Configuring the Sidecar

To tackle this, Istio provides the Sidecar resource as a means of configuring what config the proxies should get from the control plane. Think of it as saying "Hey, Theres 400 services on this mesh, but i'm only interested in these two".

So taking an example of service-a talks to both service-b and service-c, but isn't interested in the other 397 services on the mesh, we would create a Sidecar resource that looks like this:

apiVersion: networking.istio.io/v1beta1
kind: Sidecar
metadata:
  name: default
  namespace: service-a
spec:
  egress:
  - hosts:
    - "./*"              # current namespace
    - "istio-system/*"   # istio-system services
    - "service-b/*"      # dependency 1
    - "service-c/*"      # dependency 2

This example is based on each service being deployed in its own namespace.

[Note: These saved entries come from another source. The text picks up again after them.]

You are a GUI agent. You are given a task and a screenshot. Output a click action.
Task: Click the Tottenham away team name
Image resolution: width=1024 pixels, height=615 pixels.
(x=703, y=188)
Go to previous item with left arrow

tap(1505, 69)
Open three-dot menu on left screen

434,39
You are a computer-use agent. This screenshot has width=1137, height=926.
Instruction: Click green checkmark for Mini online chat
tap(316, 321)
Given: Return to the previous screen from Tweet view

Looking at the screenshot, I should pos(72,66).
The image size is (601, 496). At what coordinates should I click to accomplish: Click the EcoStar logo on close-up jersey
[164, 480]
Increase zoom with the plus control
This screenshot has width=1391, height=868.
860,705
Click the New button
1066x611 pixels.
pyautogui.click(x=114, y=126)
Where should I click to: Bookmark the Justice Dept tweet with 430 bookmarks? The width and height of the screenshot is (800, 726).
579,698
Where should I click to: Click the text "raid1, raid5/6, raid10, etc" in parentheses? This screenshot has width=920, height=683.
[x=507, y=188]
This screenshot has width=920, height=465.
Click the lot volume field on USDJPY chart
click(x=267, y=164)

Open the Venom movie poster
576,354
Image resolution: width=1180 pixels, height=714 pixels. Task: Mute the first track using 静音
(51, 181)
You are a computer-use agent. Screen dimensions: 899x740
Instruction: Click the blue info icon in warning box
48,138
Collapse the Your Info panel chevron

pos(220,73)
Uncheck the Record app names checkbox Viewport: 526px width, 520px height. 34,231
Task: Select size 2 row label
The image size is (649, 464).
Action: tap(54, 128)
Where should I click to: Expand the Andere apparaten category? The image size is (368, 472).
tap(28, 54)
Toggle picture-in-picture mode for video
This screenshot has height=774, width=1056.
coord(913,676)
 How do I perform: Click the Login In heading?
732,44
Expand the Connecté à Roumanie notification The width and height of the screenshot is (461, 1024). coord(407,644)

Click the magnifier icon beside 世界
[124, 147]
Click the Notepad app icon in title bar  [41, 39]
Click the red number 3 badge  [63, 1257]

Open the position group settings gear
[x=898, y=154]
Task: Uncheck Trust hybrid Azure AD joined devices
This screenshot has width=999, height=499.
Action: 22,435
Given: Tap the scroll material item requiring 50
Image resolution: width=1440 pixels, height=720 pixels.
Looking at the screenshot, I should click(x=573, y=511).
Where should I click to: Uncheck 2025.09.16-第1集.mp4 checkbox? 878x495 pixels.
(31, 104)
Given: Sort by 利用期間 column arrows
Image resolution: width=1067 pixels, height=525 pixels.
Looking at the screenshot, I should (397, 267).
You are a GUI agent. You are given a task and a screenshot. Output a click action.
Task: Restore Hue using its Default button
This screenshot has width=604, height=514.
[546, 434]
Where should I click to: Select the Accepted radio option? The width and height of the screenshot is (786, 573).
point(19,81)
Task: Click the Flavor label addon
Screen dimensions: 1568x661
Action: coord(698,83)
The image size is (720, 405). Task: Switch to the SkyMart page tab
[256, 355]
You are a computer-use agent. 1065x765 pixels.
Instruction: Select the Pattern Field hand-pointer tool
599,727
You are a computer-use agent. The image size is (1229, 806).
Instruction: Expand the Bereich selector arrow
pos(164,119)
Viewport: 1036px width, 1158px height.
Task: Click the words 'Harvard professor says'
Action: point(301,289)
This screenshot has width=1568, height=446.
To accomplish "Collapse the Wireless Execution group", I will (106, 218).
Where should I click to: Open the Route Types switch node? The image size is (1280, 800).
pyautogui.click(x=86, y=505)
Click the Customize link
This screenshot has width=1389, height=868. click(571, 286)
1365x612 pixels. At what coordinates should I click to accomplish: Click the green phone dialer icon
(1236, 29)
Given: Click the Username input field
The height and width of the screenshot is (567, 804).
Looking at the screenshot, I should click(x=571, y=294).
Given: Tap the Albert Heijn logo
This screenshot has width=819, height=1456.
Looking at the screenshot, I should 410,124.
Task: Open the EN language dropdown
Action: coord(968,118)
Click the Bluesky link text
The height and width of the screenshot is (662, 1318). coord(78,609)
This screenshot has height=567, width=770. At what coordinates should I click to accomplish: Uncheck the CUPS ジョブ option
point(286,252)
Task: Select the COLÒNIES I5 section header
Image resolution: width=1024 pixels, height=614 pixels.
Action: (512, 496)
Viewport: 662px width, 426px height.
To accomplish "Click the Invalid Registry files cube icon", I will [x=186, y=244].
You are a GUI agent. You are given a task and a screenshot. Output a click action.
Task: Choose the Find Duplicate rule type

Note 1: We don't have a workload selector here so this sidecar will apply to all proxies in the service-a namespace.

Note 2: If you apply this to an existing service, you'll need to restart your workload in order to see the memory improvement. That's because once claimed, istio-proxy doesn't release memory back to the operating system.

Monitoring Pilot

There are some important metrics to monitor in order to get an idea of how long it's taking Pilot to push configuration out, they are:

  • pilot_xds_push_time_bucket - Total time in seconds Pilot takes to push lds, rds, cds and eds.
  • pilot_proxy_convergence_time_bucket - Delay in seconds between config change and a proxy receiving all required configuration
  • pilot_proxy_queue_time_bucket - Time in seconds, a proxy is in the push queue before being dequeued

Here as you can see on our 400 service cluster, we never exceed 1 second:

Detecting Misconfiguration

We deploy Istio configured with outboundTrafficPolicy.mode: REGISTRY_ONLY. Think of it like a default deny, which enforces our users to be specific with their configuration - if they don't add the service to their Sidecar, it isn't going to work. This currently manifests in two ways:

  1. The response code returned from the local proxy, when attempting to reach a service not defined in the Sidecar will be 502.
  2. A metric is exposed with a response_code of 502 and a destination_service_name of BlackHoleCluster. We use that information to display a useful alert for the developer to let them know they've missed some config:

The result

On our production cluster (running some 1500 pods, 1000 with an istio-proxy), and well configured Sidecars, resource usage looks like this:

  • control plane: 1GB memory, CPU never peaks more than 1vCPU
  • data plane: 35GB memory, CPU between 7 and 25 vCPU depending on ops/sec

The strict configuration of the Sidecar is critical to running Istio at scale, and like anything - it's easier to do it at the start rather than going back and retrospectively adding it later.